### Your task
List every line of the records below that contains the word "Where".

════

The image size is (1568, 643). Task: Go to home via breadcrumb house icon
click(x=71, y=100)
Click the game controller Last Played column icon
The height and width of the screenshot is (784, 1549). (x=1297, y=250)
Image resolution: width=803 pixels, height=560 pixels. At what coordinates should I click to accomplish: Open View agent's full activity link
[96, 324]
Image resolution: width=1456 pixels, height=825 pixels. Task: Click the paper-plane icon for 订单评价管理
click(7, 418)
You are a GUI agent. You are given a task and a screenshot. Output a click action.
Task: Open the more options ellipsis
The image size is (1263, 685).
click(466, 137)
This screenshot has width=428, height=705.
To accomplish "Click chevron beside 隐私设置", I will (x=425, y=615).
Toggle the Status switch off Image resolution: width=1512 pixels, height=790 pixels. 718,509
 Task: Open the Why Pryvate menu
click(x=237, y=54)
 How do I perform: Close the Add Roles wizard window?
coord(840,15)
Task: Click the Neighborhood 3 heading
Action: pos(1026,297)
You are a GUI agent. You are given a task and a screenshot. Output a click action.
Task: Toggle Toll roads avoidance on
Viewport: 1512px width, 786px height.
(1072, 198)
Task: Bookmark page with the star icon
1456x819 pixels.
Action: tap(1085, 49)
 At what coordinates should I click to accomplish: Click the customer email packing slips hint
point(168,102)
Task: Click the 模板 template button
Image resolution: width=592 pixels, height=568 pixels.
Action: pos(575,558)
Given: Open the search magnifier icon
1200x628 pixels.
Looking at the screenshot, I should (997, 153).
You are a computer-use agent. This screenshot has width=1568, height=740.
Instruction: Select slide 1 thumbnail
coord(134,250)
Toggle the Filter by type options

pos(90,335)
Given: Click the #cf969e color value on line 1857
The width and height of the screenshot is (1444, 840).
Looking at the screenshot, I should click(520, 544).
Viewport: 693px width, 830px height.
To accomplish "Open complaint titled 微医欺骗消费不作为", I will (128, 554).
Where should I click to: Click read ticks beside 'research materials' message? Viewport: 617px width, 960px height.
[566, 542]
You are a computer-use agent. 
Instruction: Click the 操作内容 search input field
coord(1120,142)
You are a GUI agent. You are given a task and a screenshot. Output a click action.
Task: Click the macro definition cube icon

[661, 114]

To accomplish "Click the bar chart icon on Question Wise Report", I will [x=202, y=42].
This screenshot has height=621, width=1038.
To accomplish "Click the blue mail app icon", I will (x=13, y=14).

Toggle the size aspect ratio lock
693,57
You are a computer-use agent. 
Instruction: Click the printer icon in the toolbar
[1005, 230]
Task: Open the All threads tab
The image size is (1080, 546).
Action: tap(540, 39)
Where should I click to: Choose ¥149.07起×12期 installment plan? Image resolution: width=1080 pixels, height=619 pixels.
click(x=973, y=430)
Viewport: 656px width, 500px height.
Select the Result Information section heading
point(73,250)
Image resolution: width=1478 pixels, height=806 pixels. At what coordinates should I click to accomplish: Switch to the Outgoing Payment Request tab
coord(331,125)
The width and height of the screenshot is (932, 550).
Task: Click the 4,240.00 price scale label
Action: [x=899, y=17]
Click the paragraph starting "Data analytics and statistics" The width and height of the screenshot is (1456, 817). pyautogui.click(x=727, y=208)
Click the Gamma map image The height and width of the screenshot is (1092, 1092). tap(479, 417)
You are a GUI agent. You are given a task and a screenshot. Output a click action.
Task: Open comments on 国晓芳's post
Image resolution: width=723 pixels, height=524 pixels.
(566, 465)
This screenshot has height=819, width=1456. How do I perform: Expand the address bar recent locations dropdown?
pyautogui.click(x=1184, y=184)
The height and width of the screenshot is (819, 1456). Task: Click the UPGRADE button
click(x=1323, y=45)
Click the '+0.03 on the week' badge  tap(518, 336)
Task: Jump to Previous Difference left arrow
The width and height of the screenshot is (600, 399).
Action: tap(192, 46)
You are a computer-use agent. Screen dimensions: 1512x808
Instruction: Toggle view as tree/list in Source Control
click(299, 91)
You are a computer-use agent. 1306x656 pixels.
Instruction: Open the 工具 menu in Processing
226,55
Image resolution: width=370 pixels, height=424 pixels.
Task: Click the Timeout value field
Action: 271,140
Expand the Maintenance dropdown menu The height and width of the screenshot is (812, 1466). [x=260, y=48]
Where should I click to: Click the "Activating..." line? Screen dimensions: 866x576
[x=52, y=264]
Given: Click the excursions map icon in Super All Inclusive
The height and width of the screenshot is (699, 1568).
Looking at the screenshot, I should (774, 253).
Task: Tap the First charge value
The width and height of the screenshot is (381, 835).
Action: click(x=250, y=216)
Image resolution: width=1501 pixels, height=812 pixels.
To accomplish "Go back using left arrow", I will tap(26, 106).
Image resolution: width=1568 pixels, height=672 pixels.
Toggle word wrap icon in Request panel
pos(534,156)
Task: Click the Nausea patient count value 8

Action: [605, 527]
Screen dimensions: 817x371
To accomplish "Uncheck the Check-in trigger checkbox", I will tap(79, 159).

════

### Task result
Where should I click to: Click read ticks beside 'research materials' message? Viewport: 617px width, 960px height.
Where should I click to: Choose ¥149.07起×12期 installment plan? Image resolution: width=1080 pixels, height=619 pixels.
Where should I click to: Click the "Activating..." line? Screen dimensions: 866x576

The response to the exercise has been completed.